_What this task involves_: Word for word, restate the lines of the data below between those holding "Open Pankaj Mule profile menu" and "Task: Toggle the Camera on", inclusive; pictures do not belong in the copy.

═════ Exercise inputs ═════

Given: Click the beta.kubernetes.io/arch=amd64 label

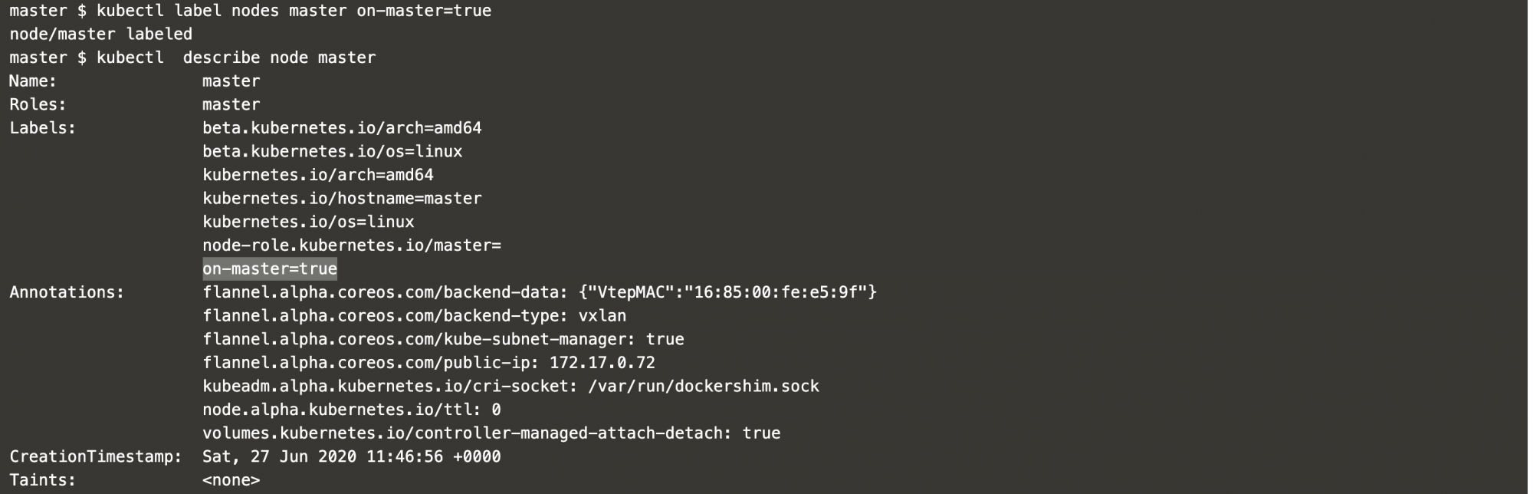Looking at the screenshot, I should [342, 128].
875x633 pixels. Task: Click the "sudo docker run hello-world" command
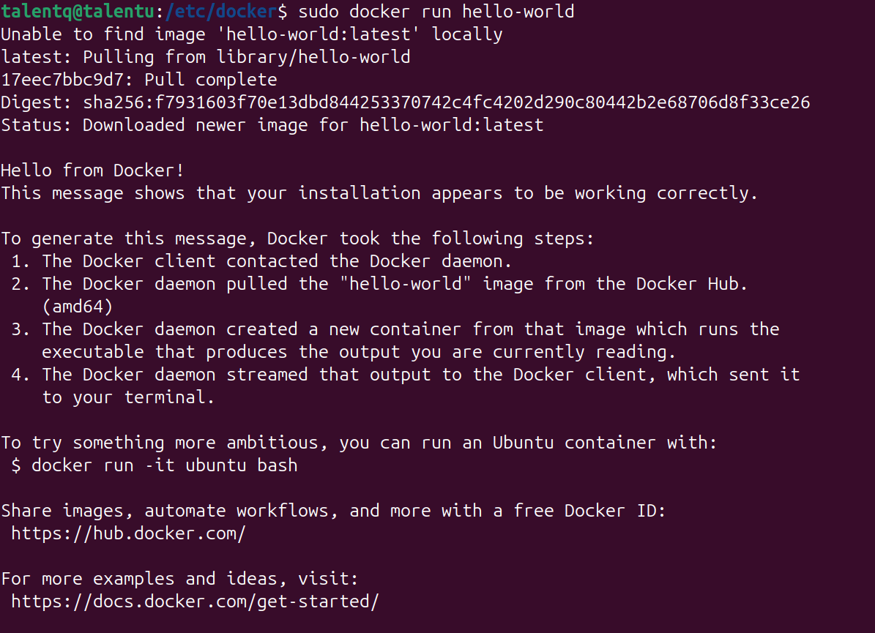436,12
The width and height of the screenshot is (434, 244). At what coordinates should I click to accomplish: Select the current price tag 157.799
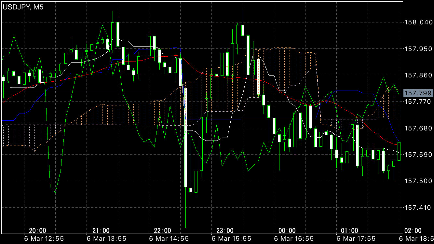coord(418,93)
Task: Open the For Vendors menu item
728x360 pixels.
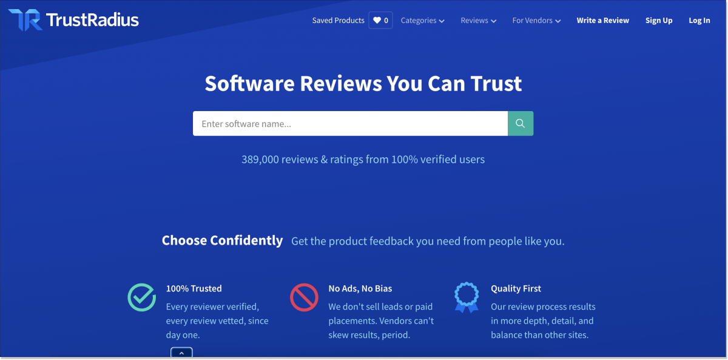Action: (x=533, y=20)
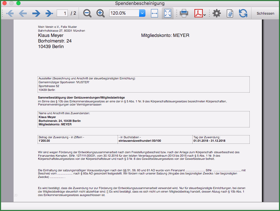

═════
═════ Exercise inputs ═════

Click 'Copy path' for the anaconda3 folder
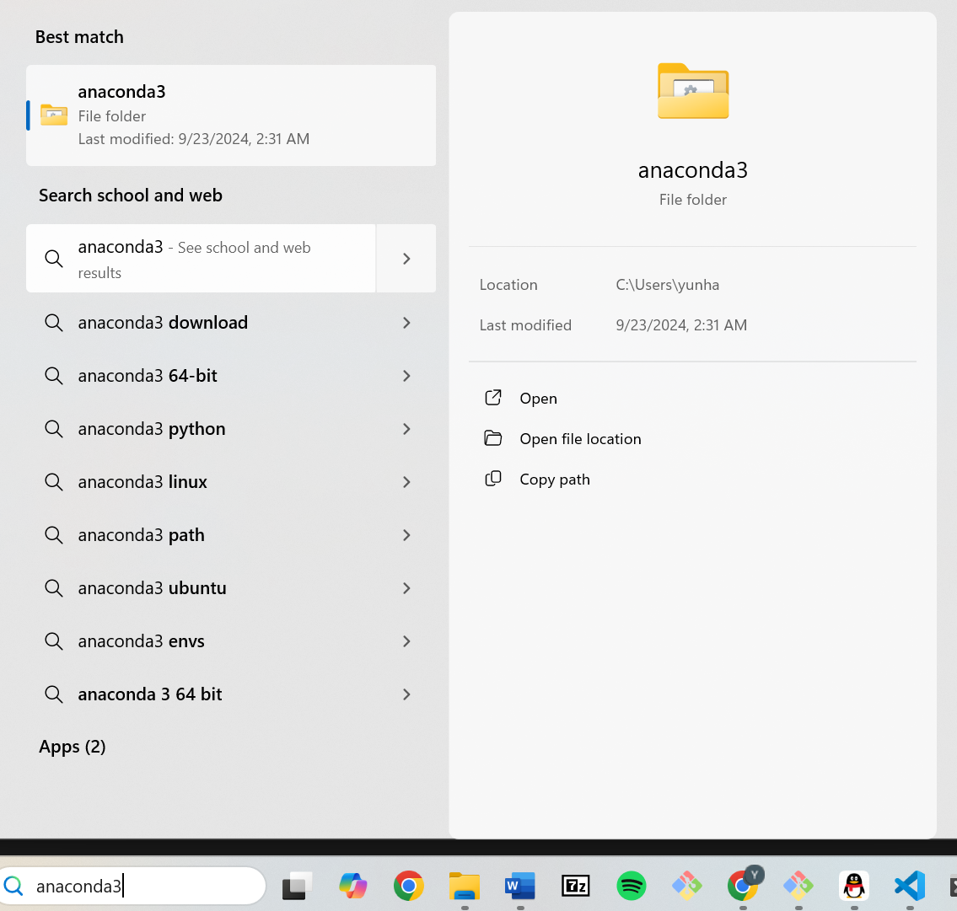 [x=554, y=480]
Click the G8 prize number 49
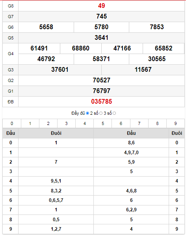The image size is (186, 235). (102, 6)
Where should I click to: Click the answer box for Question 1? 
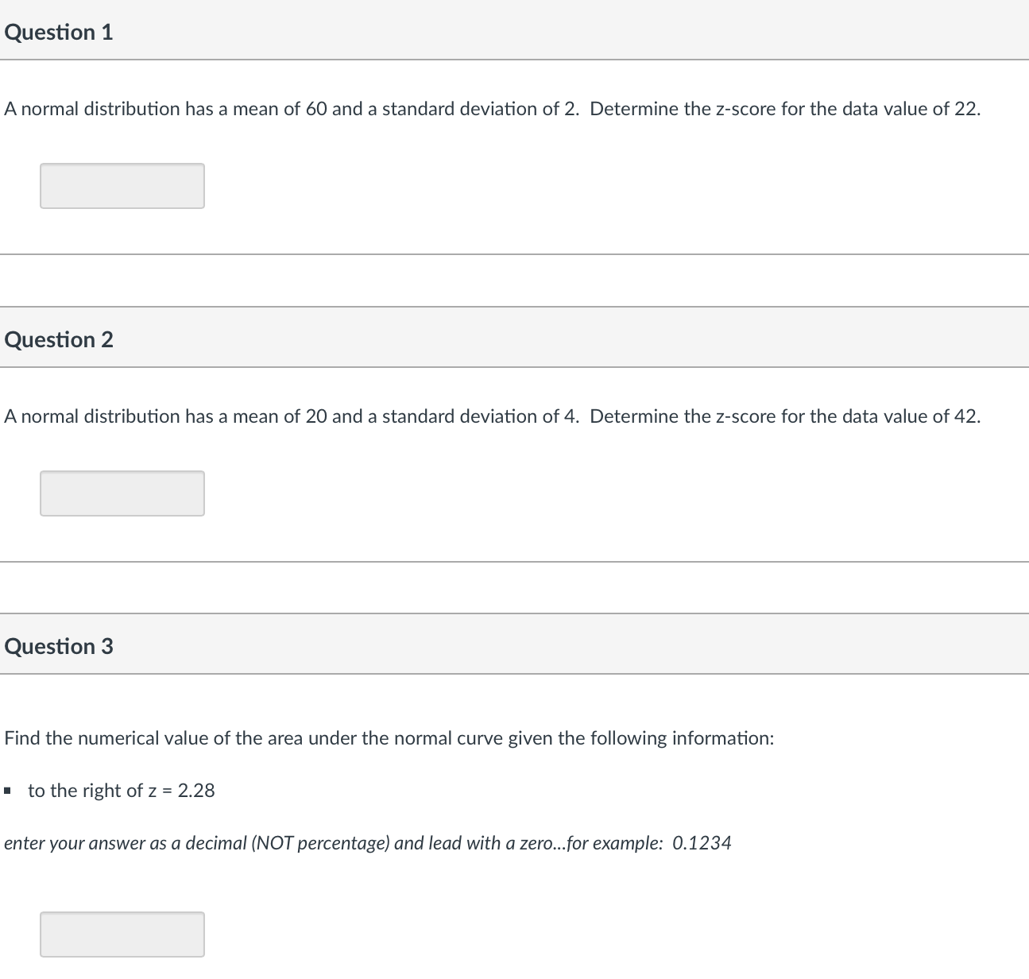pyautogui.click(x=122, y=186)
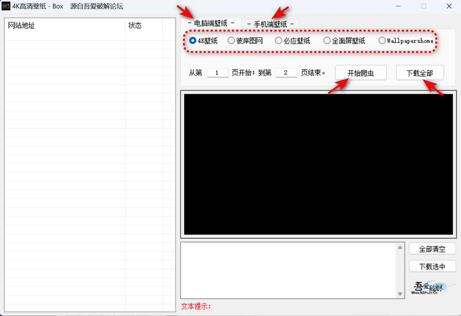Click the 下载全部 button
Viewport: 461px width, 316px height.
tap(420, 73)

═════
═════ Exercise inputs ═════

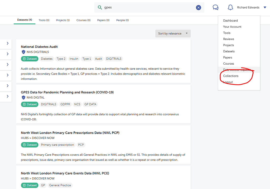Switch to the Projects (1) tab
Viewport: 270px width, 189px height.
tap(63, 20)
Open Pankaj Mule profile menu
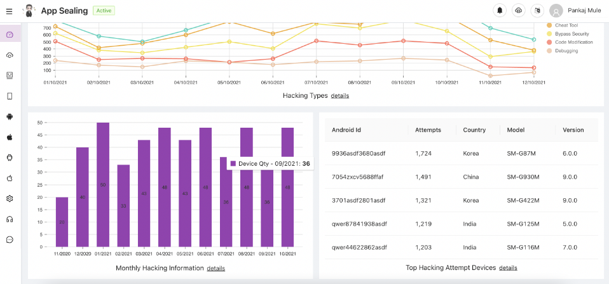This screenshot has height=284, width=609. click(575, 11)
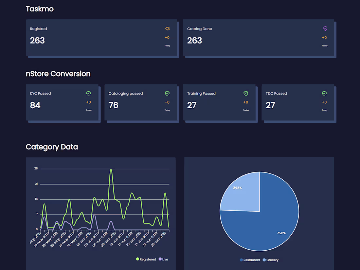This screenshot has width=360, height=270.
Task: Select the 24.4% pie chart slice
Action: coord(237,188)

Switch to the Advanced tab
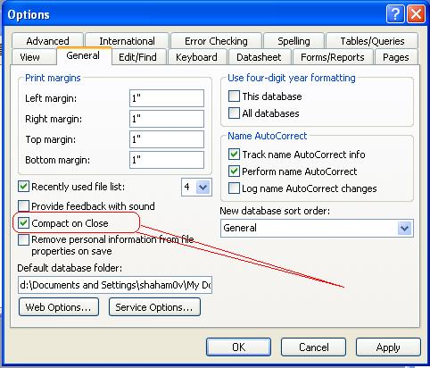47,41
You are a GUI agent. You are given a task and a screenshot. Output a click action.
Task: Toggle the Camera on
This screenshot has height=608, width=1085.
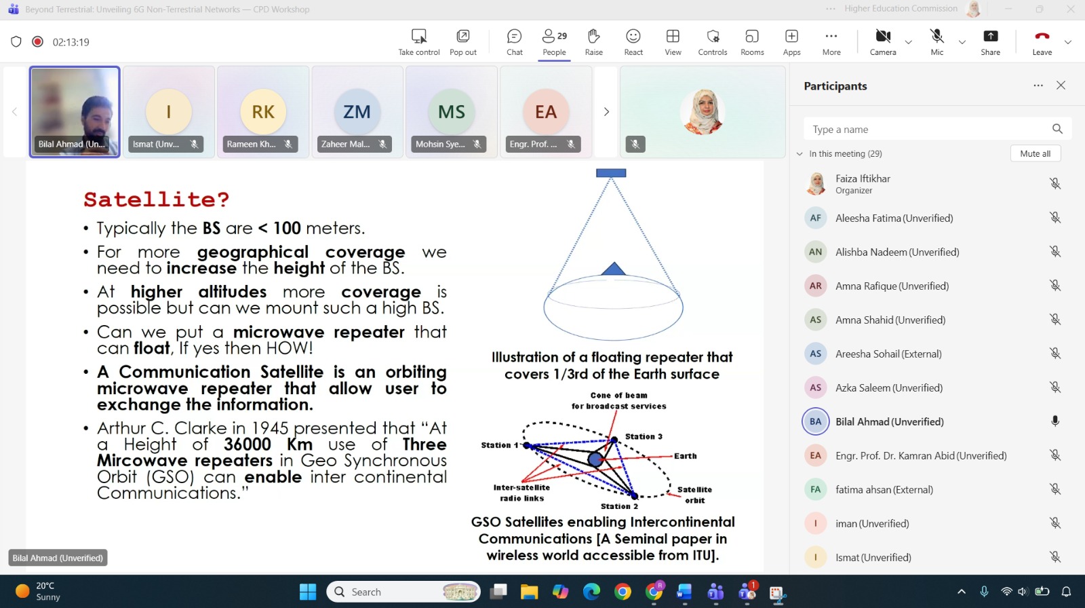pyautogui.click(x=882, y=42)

═════

_Output of the task_:
Open Pankaj Mule profile menu
This screenshot has height=284, width=609. click(575, 11)
This screenshot has width=360, height=270.
Task: Select the 24.4% pie chart slice
Action: coord(237,188)

Switch to the Advanced tab
47,41
You are a GUI agent. You are given a task and a screenshot. Output a click action.
Task: Toggle the Camera on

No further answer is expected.